* **Extracted data**
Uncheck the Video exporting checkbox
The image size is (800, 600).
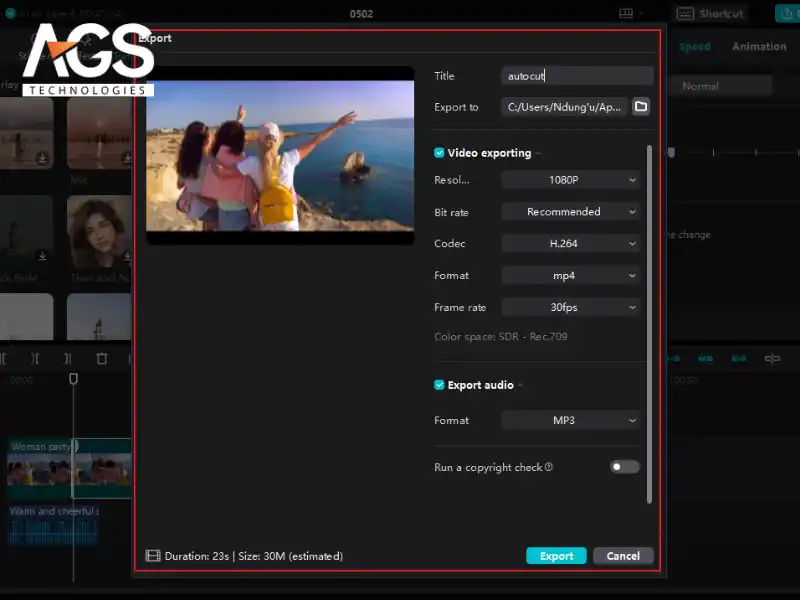point(439,153)
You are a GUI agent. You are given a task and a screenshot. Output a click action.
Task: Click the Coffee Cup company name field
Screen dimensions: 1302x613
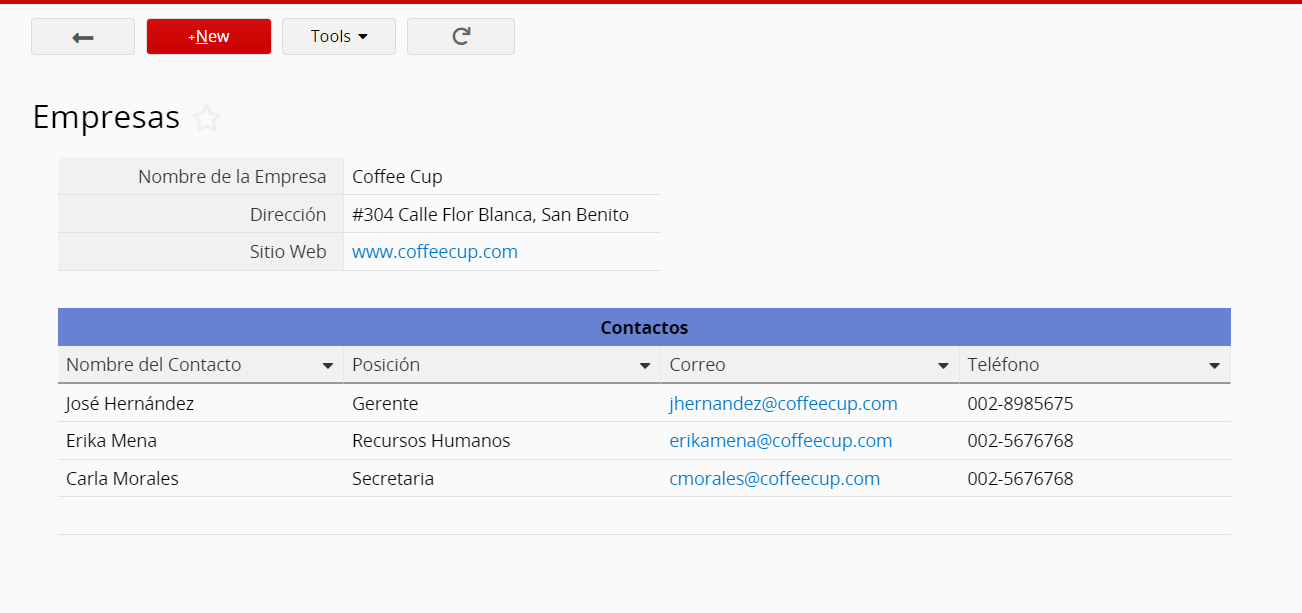[397, 177]
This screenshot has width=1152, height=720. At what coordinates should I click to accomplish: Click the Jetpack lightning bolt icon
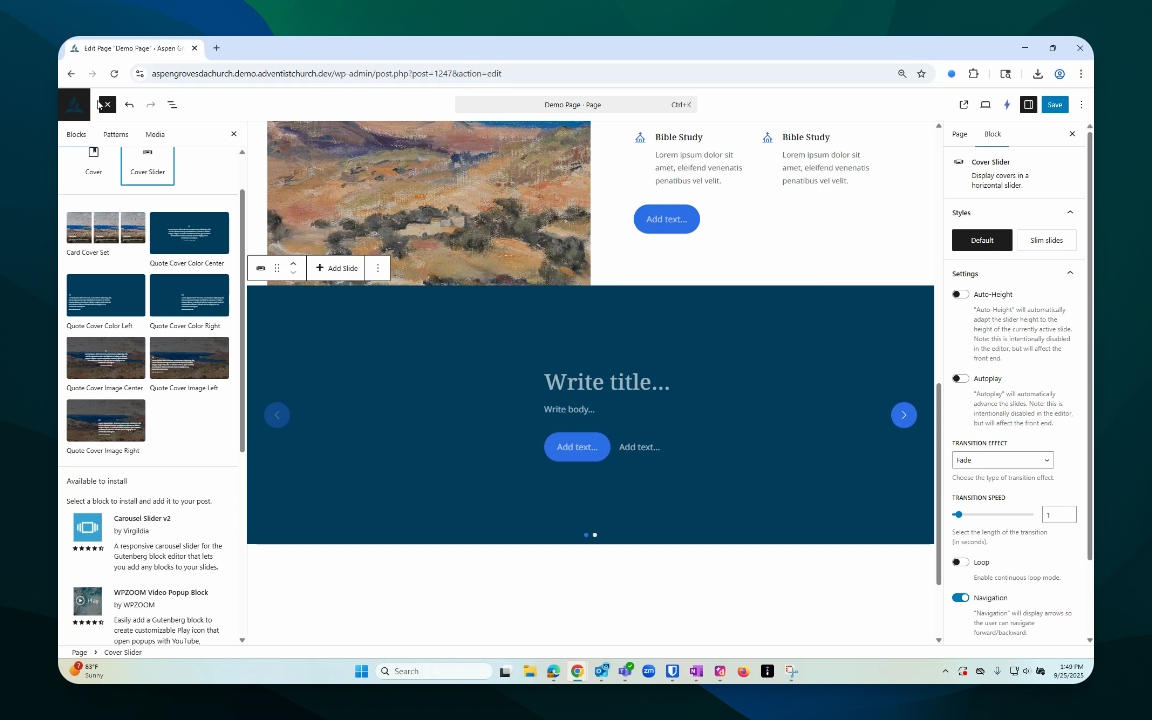[x=1007, y=105]
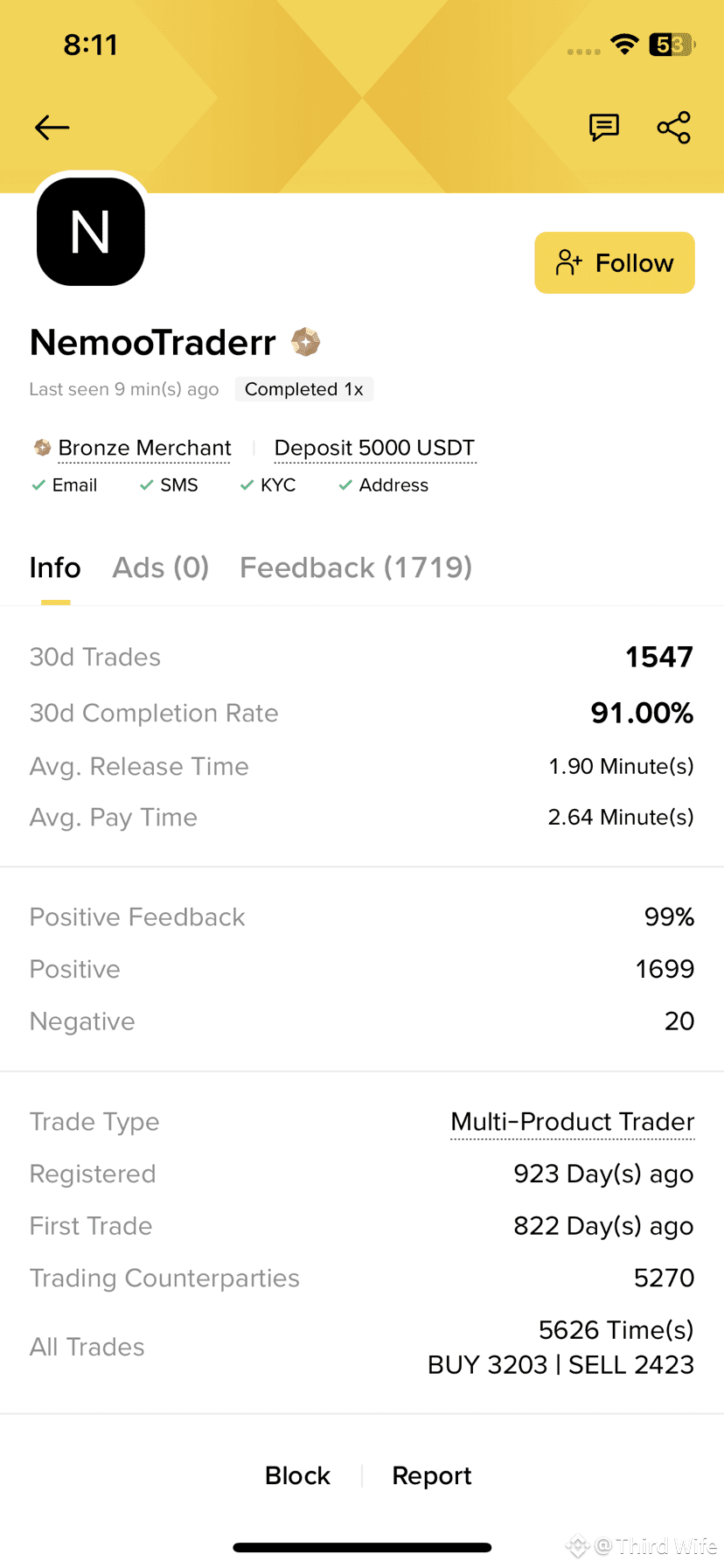This screenshot has height=1568, width=724.
Task: Open Feedback (1719) tab
Action: tap(356, 568)
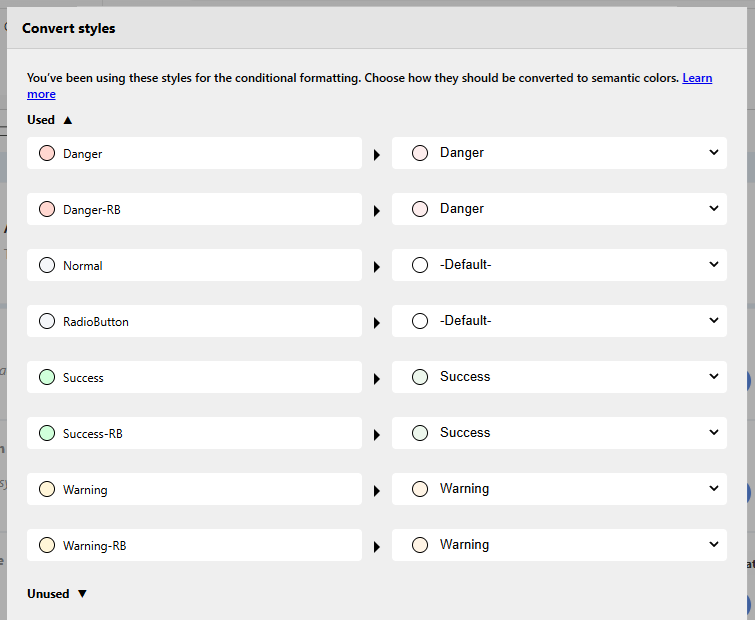Click the arrow icon next to Success-RB style

click(377, 435)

* **Directions for this task**
Please copy only the lines from the one that contains "Screen dimensions: 1302x613" through the last line of the records, exactly, and keep every picture out of the copy.

* **Task output**
Screen dimensions: 1302x613
[397, 177]
This screenshot has width=1152, height=720. At what coordinates should I click to accomplish: Click the Jetpack lightning bolt icon
[x=1007, y=105]
This screenshot has height=1568, width=724.
Task: Open Feedback (1719) tab
Action: tap(356, 568)
Click the arrow icon next to Success-RB style

click(377, 435)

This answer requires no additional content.